Il y en a plusieurs, mais Nestor Fabbri et Viorel Moldovan. Ce sont deux joueurs de l’époque nantaise qui m’ont donné de l’affection et que j’admirais. Je n’ai pas eu la chance de jouer à l’étranger durant ma carrière, mais j’ai été admiratif de l’adaptation qu’ils ont eu lorsqu’ils sont arrivés au FCNA. Ils ont fait preuve d’une grande intelligence pour cela.

– Quelle est la plus grosse « gueulante » de vestiaire à laquelle tu as pu assisté?

Les gueulantes m’ont toujours dérangé dans ma carrière. Je ne trouve pas nécessaire de faire « trembler les murs » pour assoir son autorité ou faire passer un message. Par exemple, Raynald Denoueix n’a jamais élevé la voix dans le vestiaire, par contre il savait se faire respecter.

J’ai souvenir que lors d’un match où il me sort alors que j’avais réalisé deux passes décisives, je montre mon mécontentement. Le lendemain, à l’entraînement, il m’avait fait m’excuser devant tout le groupe.

Au niveau des entraîneurs, j’ai été marqué par Roger Lemerre. J’avais une relation dans l’affect, un peu « père-fils ». Cela m’a manqué au cours de ma carrière de ne pas retrouver cette sensation avec un autre entraîneur. J’étais prêt à de nombreux sacrifices pour qu’il ne lui arrive rien.

– Un dernier mot pour les lecteurs du Blog de Jayjay?

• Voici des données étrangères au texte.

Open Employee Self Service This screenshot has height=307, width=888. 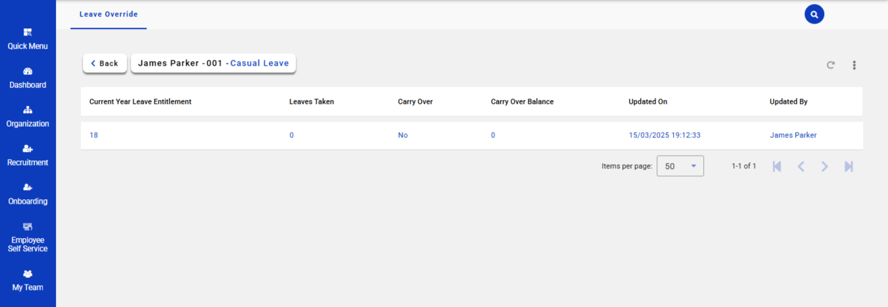click(28, 237)
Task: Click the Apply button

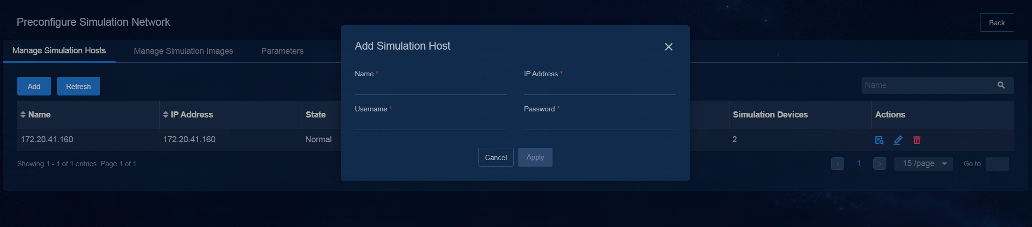Action: tap(535, 157)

Continuez à prendre du plaisir, que ça soit dans le football, mais aussi dans la vie. C’est d’ailleurs plus facile à transmettre quelque chose si tu te fais plaisir en le faisant.

Il faut se donner les moyens de réussir et se fixer des objectifs pour y arriver. Le jour où tu as tout donné, si ça ne marche pas, alors tu n’auras pas de regrets. Nous sommes dans une société de concurrence, alors il faut se battre pour accéder à ce que l’on veut.